# Data excerpts
************
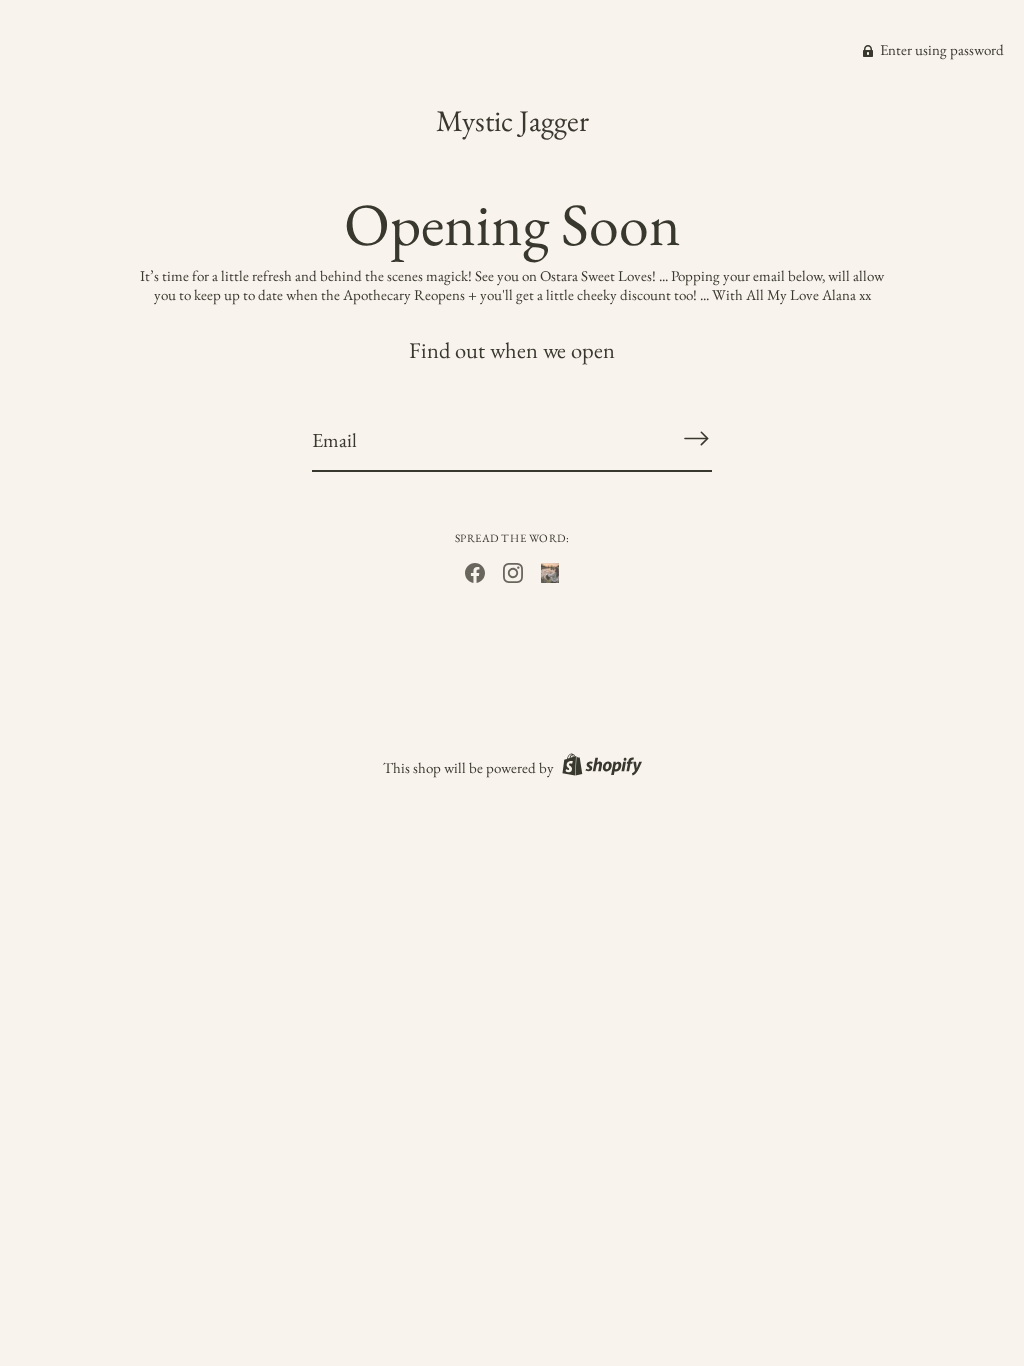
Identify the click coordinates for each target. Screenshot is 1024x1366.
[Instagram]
************
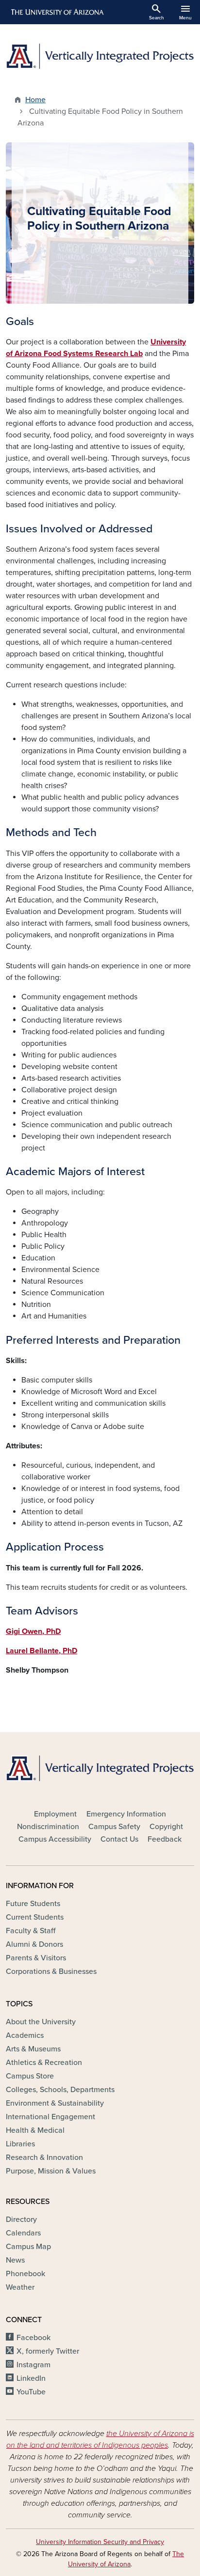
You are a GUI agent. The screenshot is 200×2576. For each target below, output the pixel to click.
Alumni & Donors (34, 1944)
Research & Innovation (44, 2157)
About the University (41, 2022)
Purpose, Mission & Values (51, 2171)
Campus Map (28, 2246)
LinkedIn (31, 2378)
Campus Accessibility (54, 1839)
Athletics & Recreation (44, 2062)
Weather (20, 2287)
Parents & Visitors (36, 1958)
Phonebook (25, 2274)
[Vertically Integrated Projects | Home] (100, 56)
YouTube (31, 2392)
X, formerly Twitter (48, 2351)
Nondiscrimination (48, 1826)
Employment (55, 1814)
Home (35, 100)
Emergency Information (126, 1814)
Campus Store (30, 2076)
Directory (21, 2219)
************
# Exercise instructions
Look through the entries above, and wherever a line holds the word "Home", copy it.

# Your solution
[Vertically Integrated Projects | Home] (100, 56)
Home (35, 100)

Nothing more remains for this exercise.